The value of the Terra coin fell by over 99% and sent shockwaves through the cryptocurrency market. Terra was previously ranked among the top 10 highest valued cryptos but it saw its value plummet below $1 on Wednesday. This led the market cap of Terra to slump from $45 billion to below $5 billion in just a handful of days.
It’s a bitter fall from grace for Terra as the coin had previously been valued at nearly $120 in April, but the algorithm behind the so-called stablecoin failed to keep its price fixed. This caused investors to rush in and try and liquidate their assets and bedlam hit the crypto markets causing massive falls for other coins like Luna and Tether.
Even Bitcoin saw its value fall by over 10% taking the coin down to below $27,000 – its worst trading value in over a year and a half. Plus with Ethereum also taking a massive hit, the overall damage to the global crypto market is thought to be around $200 billion. The end result was that many of the world’s largest crypto exchanges were left with little option but to suspend the withdrawal of various digital coins.

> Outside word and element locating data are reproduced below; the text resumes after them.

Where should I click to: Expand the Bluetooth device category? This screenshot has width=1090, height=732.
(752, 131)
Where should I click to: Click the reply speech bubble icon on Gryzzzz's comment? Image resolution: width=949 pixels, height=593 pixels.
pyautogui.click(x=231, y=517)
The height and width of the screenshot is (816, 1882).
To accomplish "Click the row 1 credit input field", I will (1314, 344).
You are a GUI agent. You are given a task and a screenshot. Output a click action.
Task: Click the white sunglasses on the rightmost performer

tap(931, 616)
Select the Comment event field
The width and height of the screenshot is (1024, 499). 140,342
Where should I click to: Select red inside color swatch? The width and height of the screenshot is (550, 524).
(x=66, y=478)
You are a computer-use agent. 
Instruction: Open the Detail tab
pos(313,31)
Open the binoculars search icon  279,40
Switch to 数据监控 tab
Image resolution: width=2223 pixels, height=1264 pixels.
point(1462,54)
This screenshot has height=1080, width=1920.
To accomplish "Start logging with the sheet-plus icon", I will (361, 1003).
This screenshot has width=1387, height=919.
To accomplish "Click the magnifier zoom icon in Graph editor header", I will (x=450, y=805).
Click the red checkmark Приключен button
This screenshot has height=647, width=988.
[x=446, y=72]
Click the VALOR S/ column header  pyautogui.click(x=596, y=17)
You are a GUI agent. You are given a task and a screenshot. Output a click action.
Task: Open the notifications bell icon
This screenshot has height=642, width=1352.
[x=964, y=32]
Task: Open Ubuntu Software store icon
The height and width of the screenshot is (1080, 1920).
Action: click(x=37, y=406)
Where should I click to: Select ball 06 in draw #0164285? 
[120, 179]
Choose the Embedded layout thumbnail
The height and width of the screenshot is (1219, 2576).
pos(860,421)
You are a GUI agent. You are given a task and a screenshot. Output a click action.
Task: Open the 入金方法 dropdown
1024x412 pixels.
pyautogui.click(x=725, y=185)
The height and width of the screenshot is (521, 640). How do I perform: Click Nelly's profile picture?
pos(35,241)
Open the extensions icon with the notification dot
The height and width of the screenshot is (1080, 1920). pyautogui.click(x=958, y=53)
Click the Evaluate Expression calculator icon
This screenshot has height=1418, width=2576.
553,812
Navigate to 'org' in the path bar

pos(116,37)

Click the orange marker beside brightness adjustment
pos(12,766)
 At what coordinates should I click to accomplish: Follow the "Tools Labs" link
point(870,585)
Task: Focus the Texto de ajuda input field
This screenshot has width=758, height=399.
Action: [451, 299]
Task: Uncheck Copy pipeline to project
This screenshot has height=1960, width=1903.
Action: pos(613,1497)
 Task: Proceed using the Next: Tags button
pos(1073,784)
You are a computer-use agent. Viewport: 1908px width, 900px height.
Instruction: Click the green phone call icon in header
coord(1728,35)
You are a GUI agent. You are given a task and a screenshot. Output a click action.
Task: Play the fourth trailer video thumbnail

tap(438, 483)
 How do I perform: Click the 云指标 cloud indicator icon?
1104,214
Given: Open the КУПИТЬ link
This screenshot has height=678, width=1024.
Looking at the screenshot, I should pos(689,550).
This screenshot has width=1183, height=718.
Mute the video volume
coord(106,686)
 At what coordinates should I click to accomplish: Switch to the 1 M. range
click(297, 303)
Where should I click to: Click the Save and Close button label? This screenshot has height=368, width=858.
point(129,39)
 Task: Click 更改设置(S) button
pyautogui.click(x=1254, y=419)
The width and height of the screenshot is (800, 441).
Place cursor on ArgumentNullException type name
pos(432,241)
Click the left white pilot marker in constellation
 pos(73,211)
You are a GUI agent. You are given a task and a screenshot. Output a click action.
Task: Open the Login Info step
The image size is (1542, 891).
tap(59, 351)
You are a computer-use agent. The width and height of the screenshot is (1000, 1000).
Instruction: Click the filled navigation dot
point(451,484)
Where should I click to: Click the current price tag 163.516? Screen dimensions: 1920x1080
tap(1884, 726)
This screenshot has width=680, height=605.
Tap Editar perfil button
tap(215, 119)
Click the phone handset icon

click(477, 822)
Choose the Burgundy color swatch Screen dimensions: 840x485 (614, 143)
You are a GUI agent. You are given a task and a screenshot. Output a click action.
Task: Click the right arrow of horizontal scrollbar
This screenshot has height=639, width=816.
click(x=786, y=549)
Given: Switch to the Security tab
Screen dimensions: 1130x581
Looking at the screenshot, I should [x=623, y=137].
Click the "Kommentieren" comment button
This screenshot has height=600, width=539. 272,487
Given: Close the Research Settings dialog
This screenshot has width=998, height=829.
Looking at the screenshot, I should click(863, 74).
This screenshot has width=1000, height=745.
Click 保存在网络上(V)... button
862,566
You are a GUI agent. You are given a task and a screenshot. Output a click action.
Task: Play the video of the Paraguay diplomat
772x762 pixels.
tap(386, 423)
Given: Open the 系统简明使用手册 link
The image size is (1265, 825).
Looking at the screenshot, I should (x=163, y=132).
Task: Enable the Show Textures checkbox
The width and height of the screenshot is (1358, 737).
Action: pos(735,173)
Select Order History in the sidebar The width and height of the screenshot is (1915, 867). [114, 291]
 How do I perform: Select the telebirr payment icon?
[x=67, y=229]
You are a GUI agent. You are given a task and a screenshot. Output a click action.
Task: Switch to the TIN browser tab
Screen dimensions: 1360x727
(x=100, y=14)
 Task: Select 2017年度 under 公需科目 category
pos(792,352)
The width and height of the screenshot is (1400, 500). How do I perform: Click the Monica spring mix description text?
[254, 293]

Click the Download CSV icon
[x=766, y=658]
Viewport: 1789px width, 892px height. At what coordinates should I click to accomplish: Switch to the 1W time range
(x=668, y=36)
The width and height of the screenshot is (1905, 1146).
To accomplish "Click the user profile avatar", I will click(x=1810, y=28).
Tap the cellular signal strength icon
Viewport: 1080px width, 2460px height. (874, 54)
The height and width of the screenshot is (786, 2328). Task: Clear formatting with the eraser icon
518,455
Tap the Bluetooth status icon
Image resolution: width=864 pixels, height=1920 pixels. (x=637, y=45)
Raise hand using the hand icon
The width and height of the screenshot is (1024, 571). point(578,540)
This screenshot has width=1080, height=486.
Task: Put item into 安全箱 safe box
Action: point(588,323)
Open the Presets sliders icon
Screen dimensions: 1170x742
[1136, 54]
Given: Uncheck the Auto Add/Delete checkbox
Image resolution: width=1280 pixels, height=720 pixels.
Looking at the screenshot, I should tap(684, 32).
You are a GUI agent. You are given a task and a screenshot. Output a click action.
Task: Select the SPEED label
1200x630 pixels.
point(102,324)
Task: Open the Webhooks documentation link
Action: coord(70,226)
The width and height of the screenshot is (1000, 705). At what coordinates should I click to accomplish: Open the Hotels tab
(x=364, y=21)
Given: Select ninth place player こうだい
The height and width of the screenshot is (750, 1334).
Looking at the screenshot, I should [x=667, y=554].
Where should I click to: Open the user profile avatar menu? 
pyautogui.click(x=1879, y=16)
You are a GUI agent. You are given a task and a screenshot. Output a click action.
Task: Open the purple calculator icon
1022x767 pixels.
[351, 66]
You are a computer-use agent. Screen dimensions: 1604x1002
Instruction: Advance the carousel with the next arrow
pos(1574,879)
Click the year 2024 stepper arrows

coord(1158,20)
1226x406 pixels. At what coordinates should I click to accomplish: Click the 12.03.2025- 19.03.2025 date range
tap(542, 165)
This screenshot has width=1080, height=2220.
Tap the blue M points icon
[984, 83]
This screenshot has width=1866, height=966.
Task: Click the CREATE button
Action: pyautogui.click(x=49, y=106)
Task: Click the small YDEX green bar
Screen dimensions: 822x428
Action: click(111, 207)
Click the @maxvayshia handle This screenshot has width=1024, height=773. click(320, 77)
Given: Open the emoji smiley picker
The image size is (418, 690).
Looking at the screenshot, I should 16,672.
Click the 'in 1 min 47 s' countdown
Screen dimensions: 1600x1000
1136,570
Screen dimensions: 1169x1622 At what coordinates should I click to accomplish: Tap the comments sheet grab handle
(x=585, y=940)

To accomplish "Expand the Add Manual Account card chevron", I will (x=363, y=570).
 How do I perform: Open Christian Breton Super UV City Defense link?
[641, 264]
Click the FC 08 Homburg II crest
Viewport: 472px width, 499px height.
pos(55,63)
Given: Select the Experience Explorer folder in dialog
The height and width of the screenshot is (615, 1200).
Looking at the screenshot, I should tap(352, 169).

The dramatic fall from grace for Terra has raised big questions about whether these stablecoins actually work. Stablecoins were introduced in a bid to save cryptocurrencies from the volatility experienced by digital assets such as Bitcoin.
Terra was created to have a fixed value of around $1 and it was hoped to give investors a safe store of value. Like Tether and USD Coin, Terra’s sustainability is based on it having a large reserve of liquid assets that is propped up by a special kind of algorithm that uses smart contracts to effectively print digital money.
Wednesday saw the algorithm behind the Terra coin failing as it simply couldn’t keep up with the flood of investors rushing to withdraw their investments and the failure took the other half of the stablecoin, Luna, with it. Luna works in opposite to Terra and the theory is that if Terra fails, then Luna investors will trade their coins in which would stabilize the market. However, Luna also crashed and saw its value slide from $86 to just $0.86.
It was a shattering blow for the entire concept of stablecoins and does little to assuage fears that these digital assets are little more than a Ponzi scheme. Prior to the crash, various government agencies had been tentatively introducing plans to legislate stablecoins as a legitimate form of payment.
The US Treasury Secretary, Janet Yellen, noted that the collapse of Terra would leave the government with little option but to introduce further regulation to halt the ‘risks to financial stability’.
As such, all eyes are now on other popular stablecoins such as Tether to see whether they could suffer a similar fate as Terra. All of which made for one of the worst days on the crypto markets.